Sementara pihak termohon, yaitu Polda Sulteng dalam hal ini Direktorat Reserse Siber diwakili Tim Bidang Hukum Polda Sulteng.
Dalam putusannya, hakim mengabulkan sebagian permohonan praperadilan pemohon dan menyatakan penetapan tersangka terhadap pemohon tidak sah secara hukum karena tidak didahului dengan surat panggilan yang sah.
“Riksa pemohon tanggal 24 April 2025 dinyatakan tidak sah karena tidak melalui prosedur pemanggilan resmi. Oleh karena itu, penetapan tersangka terhadap pemohon dianggap cacat hukum,” ujar Hakim Imanuel Carlo dalam pembacaan putusan.
Meski demikian, hakim menolak permintaan ganti rugi senilai Rp100 juta yang diajukan pemohon, dan menegaskan bahwa proses penyidikan tidak dihentikan serta dapat dilanjutkan oleh penyidik.
Hakim juga menyatakan bahwa SPDP (Surat Pemberitahuan Dimulainya Penyidikan) terbukti telah diterima oleh pemohon dan ditandatangani secara sah.
Hakim memberikan sejumlah pertimbangan penting dalam putusannya.
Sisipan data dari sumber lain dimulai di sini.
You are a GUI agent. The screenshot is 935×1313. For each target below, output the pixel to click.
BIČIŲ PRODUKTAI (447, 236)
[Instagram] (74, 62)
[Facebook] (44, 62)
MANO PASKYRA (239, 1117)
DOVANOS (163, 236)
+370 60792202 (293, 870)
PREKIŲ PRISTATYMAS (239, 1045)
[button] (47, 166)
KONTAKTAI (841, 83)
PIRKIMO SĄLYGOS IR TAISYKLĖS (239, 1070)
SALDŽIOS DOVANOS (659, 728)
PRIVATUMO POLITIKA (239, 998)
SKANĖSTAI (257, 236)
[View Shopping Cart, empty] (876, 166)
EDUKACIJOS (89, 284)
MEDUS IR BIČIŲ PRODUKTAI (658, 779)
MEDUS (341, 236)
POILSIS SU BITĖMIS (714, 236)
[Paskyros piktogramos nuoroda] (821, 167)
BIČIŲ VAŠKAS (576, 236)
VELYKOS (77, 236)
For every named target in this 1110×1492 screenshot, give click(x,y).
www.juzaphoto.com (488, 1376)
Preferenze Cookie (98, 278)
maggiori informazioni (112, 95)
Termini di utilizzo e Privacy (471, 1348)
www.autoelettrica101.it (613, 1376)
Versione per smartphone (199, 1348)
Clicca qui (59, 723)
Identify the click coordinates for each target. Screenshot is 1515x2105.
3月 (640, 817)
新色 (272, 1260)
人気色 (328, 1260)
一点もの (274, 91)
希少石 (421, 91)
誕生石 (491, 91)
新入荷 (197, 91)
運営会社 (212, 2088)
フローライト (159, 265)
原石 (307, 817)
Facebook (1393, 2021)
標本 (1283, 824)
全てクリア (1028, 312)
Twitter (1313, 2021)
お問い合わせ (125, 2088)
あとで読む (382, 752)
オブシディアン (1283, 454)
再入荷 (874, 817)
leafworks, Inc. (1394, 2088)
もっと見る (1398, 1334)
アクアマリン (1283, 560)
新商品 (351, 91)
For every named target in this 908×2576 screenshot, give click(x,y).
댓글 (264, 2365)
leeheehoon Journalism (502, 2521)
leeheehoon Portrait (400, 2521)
Diantaranya, proses penyelidikan dan penyidikan oleh termohon dinilai telah sesuai dengan prosedur hukum yang berlaku, permintaan penggantian kerugian dan permohonan terkait pasal-pasal dalam UU ITE ditolak karena dianggap tidak berdasar secara formil, serta penetapan tersangka yang tidak didahului surat panggilan resmi menjadi dasar utama dikabulkannya sebagian permohonan pemohon.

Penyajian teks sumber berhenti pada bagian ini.